→ **About this exercise**
Scan the material and copy every line in which "Toggle" appears.

=====

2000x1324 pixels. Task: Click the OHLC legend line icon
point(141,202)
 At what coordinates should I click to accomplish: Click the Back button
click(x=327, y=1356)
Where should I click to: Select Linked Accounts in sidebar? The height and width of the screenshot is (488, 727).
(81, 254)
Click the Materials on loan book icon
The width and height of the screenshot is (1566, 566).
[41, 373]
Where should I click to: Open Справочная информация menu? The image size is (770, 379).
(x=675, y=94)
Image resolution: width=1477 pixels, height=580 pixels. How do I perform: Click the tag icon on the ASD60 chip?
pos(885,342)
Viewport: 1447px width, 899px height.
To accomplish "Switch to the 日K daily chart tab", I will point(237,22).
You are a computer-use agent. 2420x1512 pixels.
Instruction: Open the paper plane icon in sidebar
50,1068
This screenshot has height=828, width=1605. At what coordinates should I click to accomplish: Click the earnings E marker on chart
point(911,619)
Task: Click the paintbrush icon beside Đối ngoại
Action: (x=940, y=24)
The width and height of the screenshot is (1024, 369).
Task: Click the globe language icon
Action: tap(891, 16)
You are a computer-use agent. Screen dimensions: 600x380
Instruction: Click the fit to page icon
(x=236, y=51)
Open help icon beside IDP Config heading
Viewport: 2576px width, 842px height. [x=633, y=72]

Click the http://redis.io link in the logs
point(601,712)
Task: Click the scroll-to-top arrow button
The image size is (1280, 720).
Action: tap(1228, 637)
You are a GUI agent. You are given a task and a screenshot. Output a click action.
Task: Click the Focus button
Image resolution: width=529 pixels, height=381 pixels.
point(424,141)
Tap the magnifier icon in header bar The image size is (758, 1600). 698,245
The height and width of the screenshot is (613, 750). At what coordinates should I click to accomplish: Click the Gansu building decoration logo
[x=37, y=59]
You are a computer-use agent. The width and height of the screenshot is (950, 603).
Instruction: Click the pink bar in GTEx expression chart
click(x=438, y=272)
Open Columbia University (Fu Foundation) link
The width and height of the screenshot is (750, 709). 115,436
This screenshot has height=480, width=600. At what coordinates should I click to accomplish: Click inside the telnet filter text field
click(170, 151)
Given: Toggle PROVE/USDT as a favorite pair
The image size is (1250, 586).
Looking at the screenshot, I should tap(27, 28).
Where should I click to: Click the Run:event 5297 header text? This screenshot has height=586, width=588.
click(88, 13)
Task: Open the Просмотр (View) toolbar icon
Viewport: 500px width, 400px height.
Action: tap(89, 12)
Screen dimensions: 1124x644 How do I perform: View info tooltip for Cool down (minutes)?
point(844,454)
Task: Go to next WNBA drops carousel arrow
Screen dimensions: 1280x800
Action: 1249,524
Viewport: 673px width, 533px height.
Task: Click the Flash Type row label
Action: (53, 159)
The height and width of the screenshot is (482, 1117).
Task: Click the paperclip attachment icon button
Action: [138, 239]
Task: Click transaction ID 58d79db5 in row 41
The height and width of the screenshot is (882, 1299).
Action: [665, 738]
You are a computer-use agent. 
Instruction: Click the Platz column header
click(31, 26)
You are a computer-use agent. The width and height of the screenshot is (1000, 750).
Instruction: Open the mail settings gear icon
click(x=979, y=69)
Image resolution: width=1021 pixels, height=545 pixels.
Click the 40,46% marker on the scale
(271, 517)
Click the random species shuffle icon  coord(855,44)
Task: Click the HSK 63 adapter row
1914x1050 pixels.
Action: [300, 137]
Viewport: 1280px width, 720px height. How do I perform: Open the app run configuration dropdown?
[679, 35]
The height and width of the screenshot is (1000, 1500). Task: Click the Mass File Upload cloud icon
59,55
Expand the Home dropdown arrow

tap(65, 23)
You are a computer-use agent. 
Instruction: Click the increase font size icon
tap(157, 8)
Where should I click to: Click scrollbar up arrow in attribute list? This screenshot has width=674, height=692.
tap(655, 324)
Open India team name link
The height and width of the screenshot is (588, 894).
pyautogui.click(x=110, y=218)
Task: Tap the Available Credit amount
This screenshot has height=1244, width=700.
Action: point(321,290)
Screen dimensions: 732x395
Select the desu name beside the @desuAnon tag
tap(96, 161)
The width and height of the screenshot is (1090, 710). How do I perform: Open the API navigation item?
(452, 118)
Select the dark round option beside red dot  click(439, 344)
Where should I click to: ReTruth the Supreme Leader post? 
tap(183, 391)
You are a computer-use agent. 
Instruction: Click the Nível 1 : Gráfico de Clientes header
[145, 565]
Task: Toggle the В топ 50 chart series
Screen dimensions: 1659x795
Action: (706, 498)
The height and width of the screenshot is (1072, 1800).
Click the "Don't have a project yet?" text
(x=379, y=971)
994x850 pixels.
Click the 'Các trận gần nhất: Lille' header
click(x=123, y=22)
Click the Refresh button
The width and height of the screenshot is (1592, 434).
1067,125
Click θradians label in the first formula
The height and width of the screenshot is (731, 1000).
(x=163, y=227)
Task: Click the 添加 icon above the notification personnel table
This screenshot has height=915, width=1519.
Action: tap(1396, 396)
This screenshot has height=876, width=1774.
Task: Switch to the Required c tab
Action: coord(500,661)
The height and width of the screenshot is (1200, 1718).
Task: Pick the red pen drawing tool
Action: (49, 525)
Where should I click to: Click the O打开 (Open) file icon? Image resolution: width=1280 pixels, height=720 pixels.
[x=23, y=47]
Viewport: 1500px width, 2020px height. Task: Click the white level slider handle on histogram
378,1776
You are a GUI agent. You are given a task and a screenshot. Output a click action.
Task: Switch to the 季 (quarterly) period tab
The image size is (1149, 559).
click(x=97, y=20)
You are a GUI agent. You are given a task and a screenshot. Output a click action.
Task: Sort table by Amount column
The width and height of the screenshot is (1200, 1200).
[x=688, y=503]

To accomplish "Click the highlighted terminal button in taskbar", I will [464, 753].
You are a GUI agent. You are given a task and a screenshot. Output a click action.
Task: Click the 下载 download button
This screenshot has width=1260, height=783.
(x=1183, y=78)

=====

→ **Exercise result**
Given: Toggle PROVE/USDT as a favorite pair
Task: Toggle the В топ 50 chart series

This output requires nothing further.